Warga merasa terancam oleh tindakan PT Ciputra Surya Tbk yang melaporkan empat orang, yakni Darno, Suherna, Rokim, dan Dian Purnomo, dengan tuduhan memasuki dan membuat kerusakan di wilayah perusahaan pengembang properti tersebut (Waduk Sepat).
”Bagi kami, pemeriksaan terhadap empat orang yang berstatus saksi itu merupakan ancaman dan kriminalisasi. Kami tetap menolak Waduk Sepat akan dijadikan perumahan,” ujar Mulyani, perwakilan warga.
Menurut Mulyani, warga terus berjuang agar Pemerintah Kota Surabaya membatalkan pelepasan Waduk Sepat kepada Ciputra Surya pada Desember 2008. Pelepasan aset melalui ruilslag atau tukar guling dengan tanah milik pengembang di Kecamatan Pakal.
Tukar guling itu terjadi saat kepemimpinan Wali Kota Bambang Dwi Hartono sebagai upaya pembangunan Surabaya Sport Centre (SSC) di Pakal.

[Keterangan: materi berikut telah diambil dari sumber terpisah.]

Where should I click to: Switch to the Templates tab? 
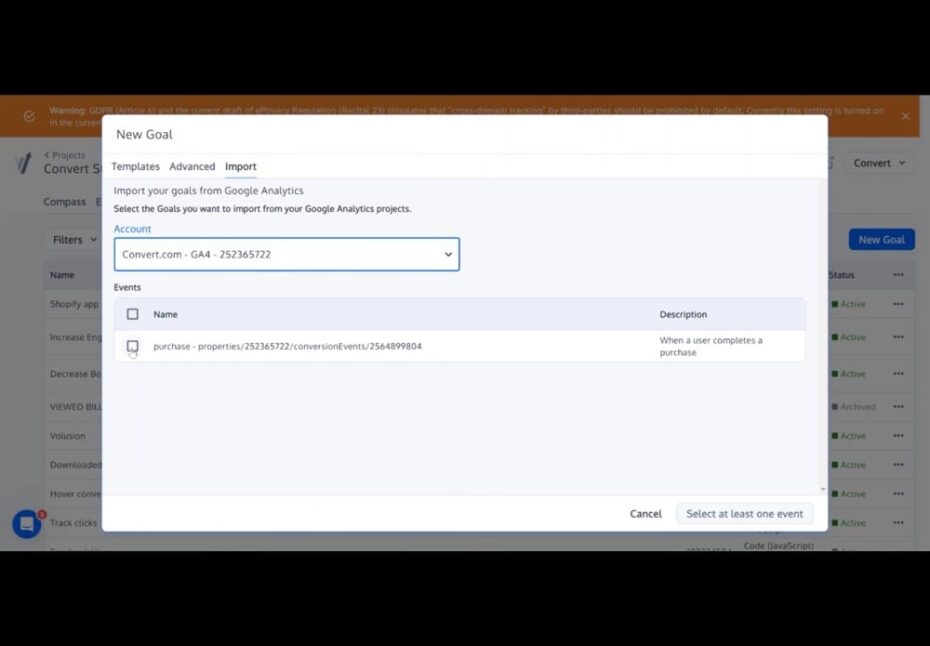135,167
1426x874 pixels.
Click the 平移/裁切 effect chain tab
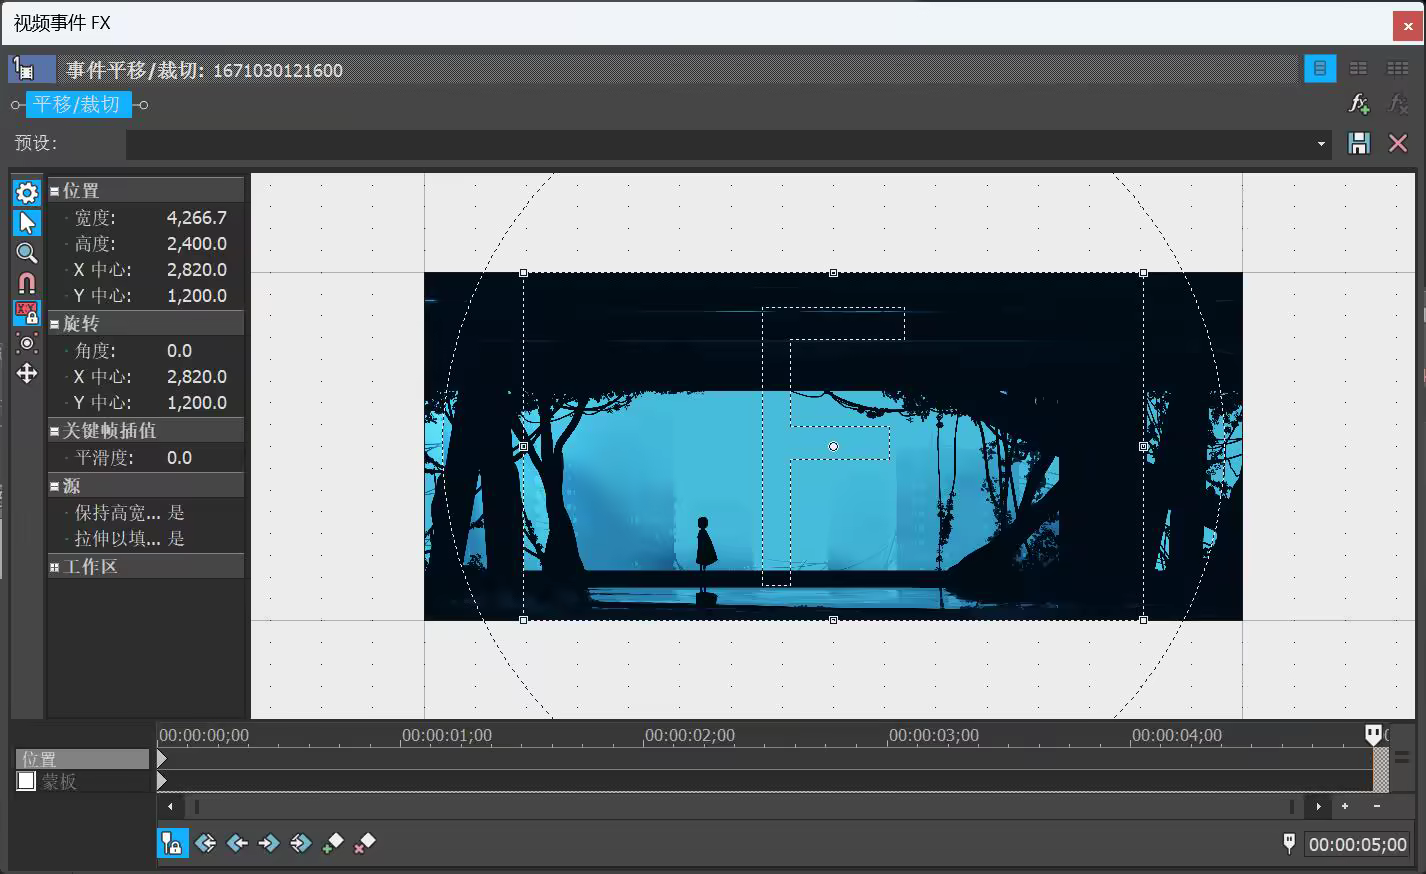pyautogui.click(x=77, y=104)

Dengan tukar guling, Waduk Pakal dinyatakan sebagai ”tanah pekarangan” berstatus hak guna bangunan yang dipegang oleh Ciputra Surya meski sampai kini berfungsi sebagai waduk.

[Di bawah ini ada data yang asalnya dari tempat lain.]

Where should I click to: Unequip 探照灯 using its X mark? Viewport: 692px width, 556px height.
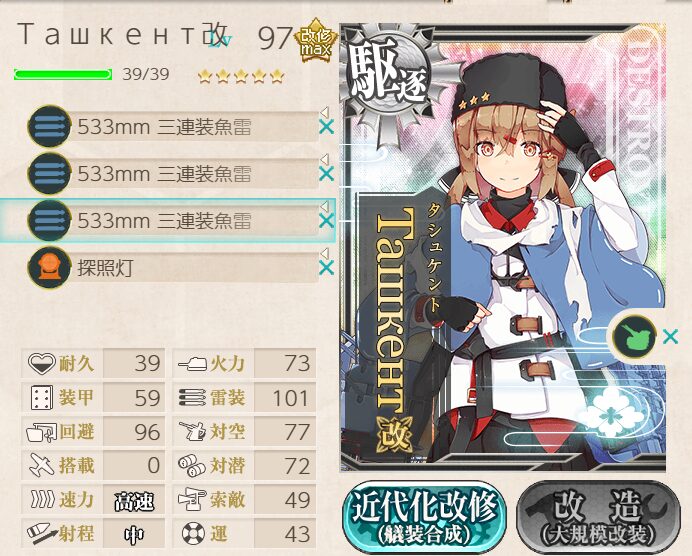coord(326,267)
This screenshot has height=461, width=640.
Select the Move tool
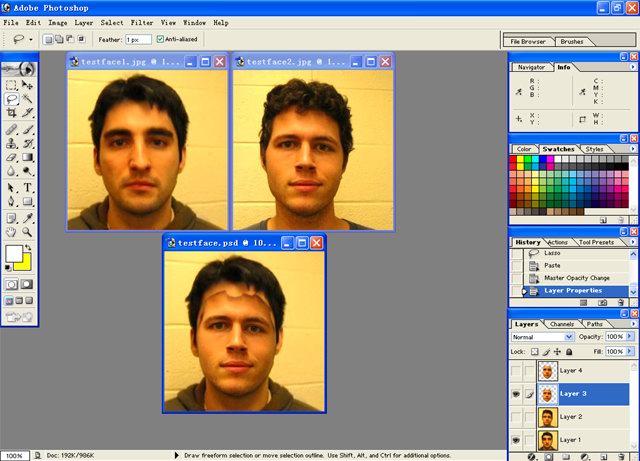28,85
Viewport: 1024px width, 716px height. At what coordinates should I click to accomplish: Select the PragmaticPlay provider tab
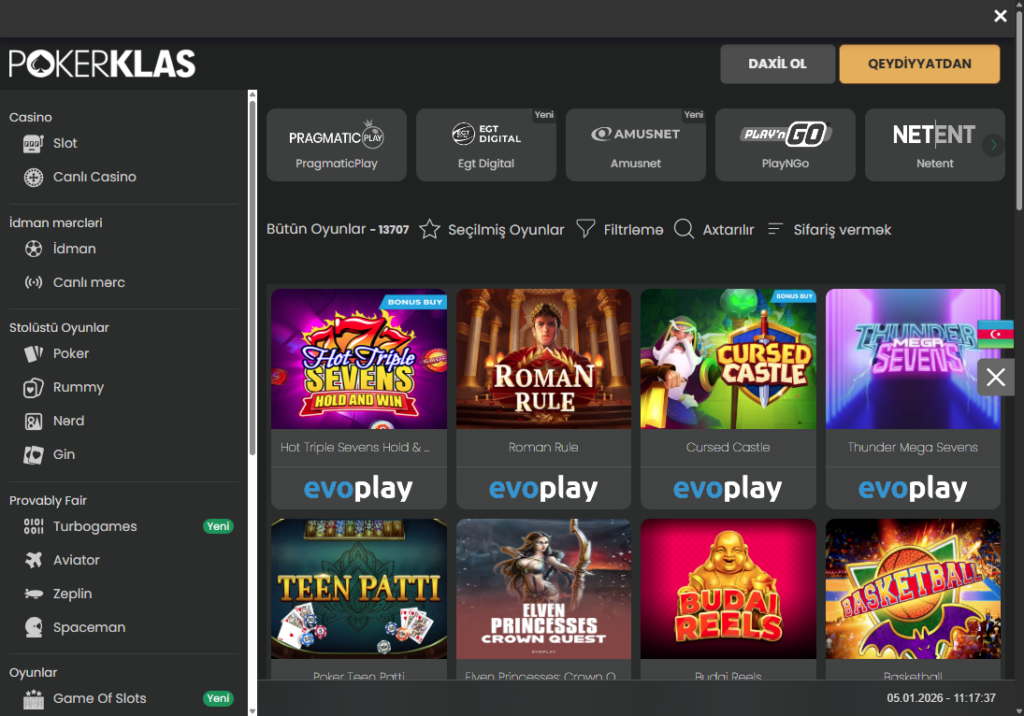point(336,145)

”Aksi kami di Polda Jatim untuk meminta penghentian kasus terhadap warga oleh tim penyidik. Kami meyakini, penyelidikan terhadap warga merupakan bagian dari proses kriminalisasi dan ancaman,” kata Mulyani.
Pengacara dari Lembaga Bantuan Hukum Surabaya, Habibus Shalihin, mengatakan, warga melalui jalan terjal memperjuangkan penolakan pelepasan Waduk Sepat seluas 6,67 hektar kepada Ciputra Surya. Warga telah menempuh banyak jalur, tetapi kasus ini belum teratasi bahkan sampai kepemimpinan eksekutif dan legislatif di Surabaya berganti.

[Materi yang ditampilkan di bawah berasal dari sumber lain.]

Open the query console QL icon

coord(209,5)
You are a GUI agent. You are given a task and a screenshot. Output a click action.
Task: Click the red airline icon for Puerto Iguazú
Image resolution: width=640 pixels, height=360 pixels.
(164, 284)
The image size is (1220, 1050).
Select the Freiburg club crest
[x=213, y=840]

Menurut Habibus, pelaporan terhadap warga yang sedang memperjuangkan Waduk Sepat dalam konteks kelestarian lingkungan dan ruang hidup merupakan salah satu bentuk ancaman dan kriminalisasi. Padahal, Undang-Undang Nomor 32 Tahun 2009 tentang Perlindungan dan Pengelolaan Lingkungan Hidup menjamin setiap orang yang memperjuangan hak atas lingkungan hidup yang baik dan sehat tidak bisa dituntut secara pidana dan atau perdata.
”Jika regulasi menjamin, mengapa kemudian warga diperiksa?” kata Habibus.
Sampai dengan Jumat malam, Kompas belum menerima pernyataan konfirmasi dari Ciputra Surya. Permohonan konfirmasi yang dikirim melalui pesan singkat kepada Ahmad Helmy, Coordinator of Event & Promotion Ciputra Surya, tidak mendapat balasan.